Here is the truth that many resume guides skip: hiring managers who post entry-level jobs already know you do not have years of experience. They are hiring for potential, not proof. What they want to see is that you are organized, reliable, and capable of learning — and all of that can show up on a resume even without a single pay stub.

Think about what you have actually done over the last few years: classes you worked hard in, clubs or teams you committed to, volunteer shifts you showed up for, side projects you built for fun, family responsibilities you managed. Every single one of these can be written as a professional achievement on a resume. You just need the right format and language — and that is exactly what this guide provides.

For more context on the fundamentals, start with our complete guide to writing a resume. This page focuses specifically on the challenge of building a strong document when your work history section would otherwise be empty.

What to include instead of jobs

The standard resume sections — Experience, Skills, Education — still apply. You just fill them with non-traditional content. Here is a breakdown of every section you can use and how to make the most of each one.

1. Education — your primary section

When you have no work history, education leads the resume. Place it at the top, right after your contact information and objective. Include:

Even a high school student can make education look strong. Relevant coursework for a customer service job might include Business Communications, Psychology, or any hospitality elective. For a warehouse or logistics role, list any math, technology, or physical education courses.

2. Extracurricular activities and clubs

Clubs, student government, honor societies, drama, debate, yearbook, robotics — all of these belong on the resume. Format them exactly like work experience, with a title (e.g., "Vice President, Environmental Club"), the organization, dates, and 2–3 bullets. Focus on what you did, not just that you attended.

3. Volunteer work

Volunteer experience is treated the same as paid work by most recruiters, especially at the entry level. If you have spent Saturdays at a food bank, helped at a school fundraiser, tutored younger students, or organized community events, those roles all belong in an "Experience" or "Volunteer Experience" section. List them with the same structure as a job: organization, your role, dates, and achievement bullets.

4. Sports and team activities

Playing on a team — school sports, recreational leagues, travel teams — shows discipline, coachability, teamwork, and commitment. These are exactly the traits employers want in a first-time hire. Include your sport, the team or school, and any leadership roles (captain, co-captain, team manager).

5. Personal and school projects

Built a website? Launched an Instagram page? Did a research project? Designed something in a class? Created a YouTube channel? All of these count. Give the project a clear name, note the tools or skills used, and write 1–2 bullets on what you built and the impact or scope of it (viewers, followers, grade received, problem it solved).

6. Informal work experience

Babysitting, lawn mowing, pet sitting, helping at a family business, selling items online — these are real jobs even if they were not formal employment with a W-2. List them honestly: "Freelance Lawn Care — Self-Employed · Summers 2022–2024" with bullets about managing scheduling, customer communication, and any growth (gained 8 repeat clients, maintained 5 lawns per week).

7. Certifications and short courses

A free Google Career Certificate, a Red Cross first aid certification, a food handler's permit, a coding bootcamp, or a LinkedIn Learning course each take hours but signal initiative. Add them in a Certifications section. They are worth including even if they are not directly required for the job.

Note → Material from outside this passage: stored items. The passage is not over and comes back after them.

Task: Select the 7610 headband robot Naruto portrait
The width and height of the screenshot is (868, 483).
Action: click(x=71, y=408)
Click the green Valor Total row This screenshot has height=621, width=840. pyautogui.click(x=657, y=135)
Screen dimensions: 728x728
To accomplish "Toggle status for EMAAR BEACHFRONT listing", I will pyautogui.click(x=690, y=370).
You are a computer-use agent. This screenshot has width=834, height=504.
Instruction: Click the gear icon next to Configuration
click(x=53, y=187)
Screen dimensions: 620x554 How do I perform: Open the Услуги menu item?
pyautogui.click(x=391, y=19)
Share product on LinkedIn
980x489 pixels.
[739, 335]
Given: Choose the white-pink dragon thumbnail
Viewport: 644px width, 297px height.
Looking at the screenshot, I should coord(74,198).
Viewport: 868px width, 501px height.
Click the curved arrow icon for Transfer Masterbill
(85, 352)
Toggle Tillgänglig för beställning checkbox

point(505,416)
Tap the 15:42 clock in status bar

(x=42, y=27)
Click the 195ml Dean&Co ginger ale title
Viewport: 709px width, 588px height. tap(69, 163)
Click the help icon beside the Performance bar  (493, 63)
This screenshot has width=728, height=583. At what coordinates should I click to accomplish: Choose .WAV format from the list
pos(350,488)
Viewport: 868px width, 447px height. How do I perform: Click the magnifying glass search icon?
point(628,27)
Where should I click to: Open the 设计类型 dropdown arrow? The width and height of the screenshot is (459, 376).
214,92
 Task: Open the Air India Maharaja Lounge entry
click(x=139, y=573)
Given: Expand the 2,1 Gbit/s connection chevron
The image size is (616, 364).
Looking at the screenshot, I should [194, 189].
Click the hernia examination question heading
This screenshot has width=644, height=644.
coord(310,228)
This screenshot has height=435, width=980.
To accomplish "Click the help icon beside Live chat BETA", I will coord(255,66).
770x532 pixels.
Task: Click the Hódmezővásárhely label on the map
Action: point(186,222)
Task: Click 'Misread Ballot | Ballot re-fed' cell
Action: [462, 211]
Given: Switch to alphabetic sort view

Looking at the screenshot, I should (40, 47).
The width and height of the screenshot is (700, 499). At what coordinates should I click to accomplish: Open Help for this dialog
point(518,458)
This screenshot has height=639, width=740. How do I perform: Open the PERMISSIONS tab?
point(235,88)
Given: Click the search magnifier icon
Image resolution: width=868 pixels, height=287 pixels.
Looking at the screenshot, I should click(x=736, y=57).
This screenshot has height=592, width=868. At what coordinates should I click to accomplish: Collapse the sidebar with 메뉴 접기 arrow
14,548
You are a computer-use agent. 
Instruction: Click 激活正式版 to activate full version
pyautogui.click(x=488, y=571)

Objective vs. Summary — which one to use

A professional summary is for candidates who have a track record. It leads with accomplishments and years of experience. If you write one without experience, it will sound empty or exaggerated.

A resume objective is for entry-level and career-change candidates. It honestly states your current situation, your goal, and the skills you bring. Used well, an objective can make you sound confident and focused rather than inexperienced.

See our full list of resume objective examples for ready-made templates you can adapt in 2 minutes. The key rules for a strong objective:

Weak objective: "Motivated and hardworking student seeking any entry-level opportunity to gain experience and develop new skills in a professional environment."
Strong objective: "High school senior with 2 years of volunteer event coordination and a 4.0 GPA in business courses. Seeking a part-time customer service role at Lakeside Retail where I can apply my communication skills and attention to detail while completing my diploma."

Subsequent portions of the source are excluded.